Over the past year, digital assets have exploded on the mainstream and many believe that cryptocurrencies are the currency of the future.1 The number of cryptocurrencies that are being created are multiplying; in fact, there are thousands of different cryptocurrencies currently in existence. Although the crypto economy continues to be unpredictable in certain respects, one thing is certain – government regulation is rapidly increasing. Accordingly, it is important that industry participants ensure compliance with the existing regulatory landscape and, perhaps more importantly, stay abreast of regulatory changes – including the introduction of new laws and/or additional restrictions on an ongoing basis.
While there are frequent and increasing calls for a dedicated crypto regulatory body to bring clarity to the space, there are also concerns that the end result will just be yet another regulator added to the existing and growing list. Indeed, numerous regulatory authorities have already taken steps to issue statements, guidance, and/or regulations about the offer, sale and/or taxation of these assets – including the Commodity Futures Trading Commission (CFTC)2, the Consumer Financial Protection Bureau (CFPB)3, the Financial Crimes Enforcement Network (FinCEN)4, the Office of the Comptroller of the Currency (OCC), the Internal Revenue Service (IRS), the Federal Deposit Insurance Corporation (FDIC), the U.S. Department of Justice (DOJ), and other individual state regulatory bodies. Like any other financial instrument, the use of digital currency brings with it the inherent risks of fraud and abuse, and thus, federal and state securities laws require all offers and sales of securities, including some digital assets, to either be registered under its provisions or to qualify for an exemption from registration.
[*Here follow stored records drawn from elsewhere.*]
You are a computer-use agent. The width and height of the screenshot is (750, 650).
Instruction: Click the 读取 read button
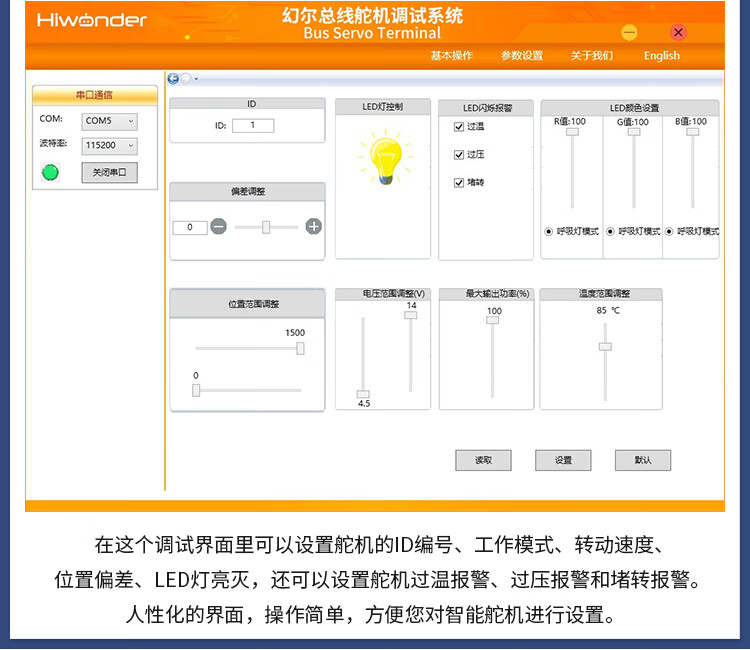[483, 460]
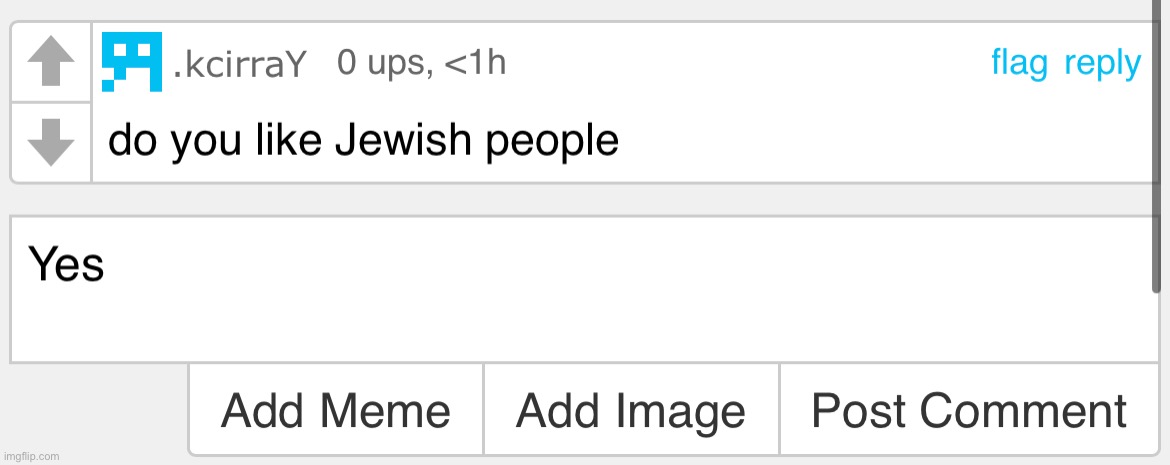Click the word people in the comment
This screenshot has height=465, width=1170.
(552, 143)
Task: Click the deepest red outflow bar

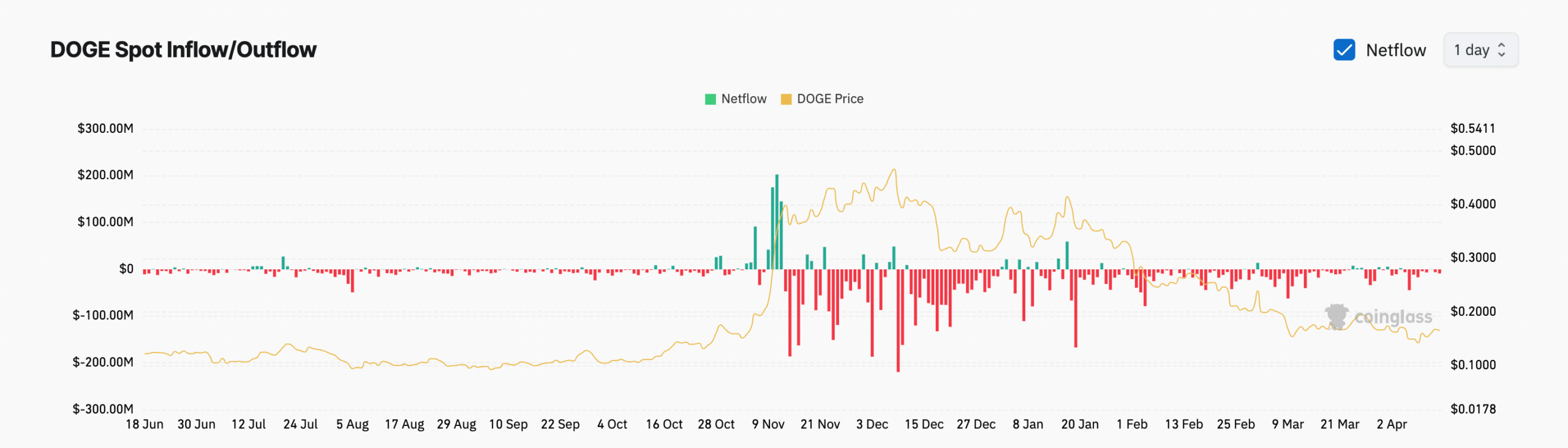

The U.S. Securities and Exchange Commission (“SEC”), under the leadership of current Chair Gary Gensler, has taken a more aggressive role and has made clear that digital assets fall within the “broad remit” at the SEC.5 Indeed, in line with his stated focus on establishing a regulatory framework for crypto, on January 3, 2022, Gensler appointed Corey Frayer to serve as a crypto-focused senior adviser, further signaling that the SEC could step up its efforts to regulate the industry in 2022. The SEC’s remit, however, depends on whether the particular digital asset or assets at issue meet the definition of a “security” under the Securities Act of 1933 and the Securities Exchange Act of 1934. The criteria utilized by the SEC and the federal courts to evaluate if a digital asset classifies as a security is based on a host of factors, including whether the asset qualifies as an “investment contract.”6 The SEC has previously concluded that certain digital assets do in fact constitute securities, specifically in its Report of Investigation of The DAO,7 and in the SEC’s Order Instituting Administrative and Cease-and-Desist Proceedings against Tomahawk Exploration LLC.8 Likewise, in connection with its ongoing litigation against Ripple Labs and its CEO Brad Garlinghouse, the SEC has declared that Ripple’s XRP constituted a security.9
The Howey Test developed by the U.S. Supreme Court in SEC v. Howey and its progeny has provided guidance on what meets the definition of an investment contract for purposes of federal securities laws.10 Under the Howey Test, a transaction is considered an investment contract if: (i) it is an investment of money; (ii) in a common enterprise; (iii) with an expectation of profits derived from the efforts of others. If a digital asset meets the Howey Test for an investment contract, then it is considered a security and subject to federal securities laws.11 The Howey Test applies to any contract, scheme, or transaction, regardless of whether it has any characteristics of typical securities. Whether a particular digital asset satisfies the Howey Test – regardless of the terminology used – will depend on specific facts and circumstances at the time it is being sold.12
The first and second prongs are fairly evident and typically satisfied. First, there is usually a purchase or some exchange of consideration for the digital assets to satisfy the “investment of money” factor. Second, if a company is raising funds via the sale of a cryptocurrency to the public, both parties want the asset to increase in value, and is thus considered a “common enterprise.” As such, the crux of the Howey Test typically turns to the third factor.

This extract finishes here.